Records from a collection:
[Start of section]
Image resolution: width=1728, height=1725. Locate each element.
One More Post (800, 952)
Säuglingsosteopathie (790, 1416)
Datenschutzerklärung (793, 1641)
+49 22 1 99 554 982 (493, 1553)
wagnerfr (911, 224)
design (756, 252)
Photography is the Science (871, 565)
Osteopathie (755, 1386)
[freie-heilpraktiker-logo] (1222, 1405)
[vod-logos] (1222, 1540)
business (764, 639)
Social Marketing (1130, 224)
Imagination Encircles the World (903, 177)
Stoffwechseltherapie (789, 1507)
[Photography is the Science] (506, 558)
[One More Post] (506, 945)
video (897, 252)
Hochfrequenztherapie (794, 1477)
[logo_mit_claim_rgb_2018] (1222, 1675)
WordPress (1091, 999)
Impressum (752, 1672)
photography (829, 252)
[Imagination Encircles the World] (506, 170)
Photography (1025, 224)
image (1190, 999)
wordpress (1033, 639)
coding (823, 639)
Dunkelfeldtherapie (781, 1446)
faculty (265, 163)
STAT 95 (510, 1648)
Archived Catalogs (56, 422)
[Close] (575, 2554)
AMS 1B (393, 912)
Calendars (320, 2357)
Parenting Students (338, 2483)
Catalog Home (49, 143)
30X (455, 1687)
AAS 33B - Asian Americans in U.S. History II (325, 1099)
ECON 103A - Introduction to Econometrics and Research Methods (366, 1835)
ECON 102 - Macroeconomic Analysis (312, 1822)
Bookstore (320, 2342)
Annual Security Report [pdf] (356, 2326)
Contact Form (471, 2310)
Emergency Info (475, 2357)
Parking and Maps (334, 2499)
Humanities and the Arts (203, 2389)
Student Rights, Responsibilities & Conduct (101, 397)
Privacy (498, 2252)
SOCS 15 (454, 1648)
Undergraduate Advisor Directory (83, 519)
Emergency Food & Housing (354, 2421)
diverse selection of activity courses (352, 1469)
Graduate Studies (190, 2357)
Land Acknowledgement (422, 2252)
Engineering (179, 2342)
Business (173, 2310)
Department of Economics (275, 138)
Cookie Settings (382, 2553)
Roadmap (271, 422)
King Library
[End of section]
• **WHAT TO PRODUCE**
Give the exact lines, and only those, from the line containing "Archived Catalogs (56, 422)" through the line containing "ECON 102 - Macroeconomic Analysis (312, 1822)" in the entries above.

• **RESULT OF THE EXERCISE**
Archived Catalogs (56, 422)
[Close] (575, 2554)
AMS 1B (393, 912)
Calendars (320, 2357)
Parenting Students (338, 2483)
Catalog Home (49, 143)
30X (455, 1687)
AAS 33B - Asian Americans in U.S. History II (325, 1099)
ECON 103A - Introduction to Econometrics and Research Methods (366, 1835)
ECON 102 - Macroeconomic Analysis (312, 1822)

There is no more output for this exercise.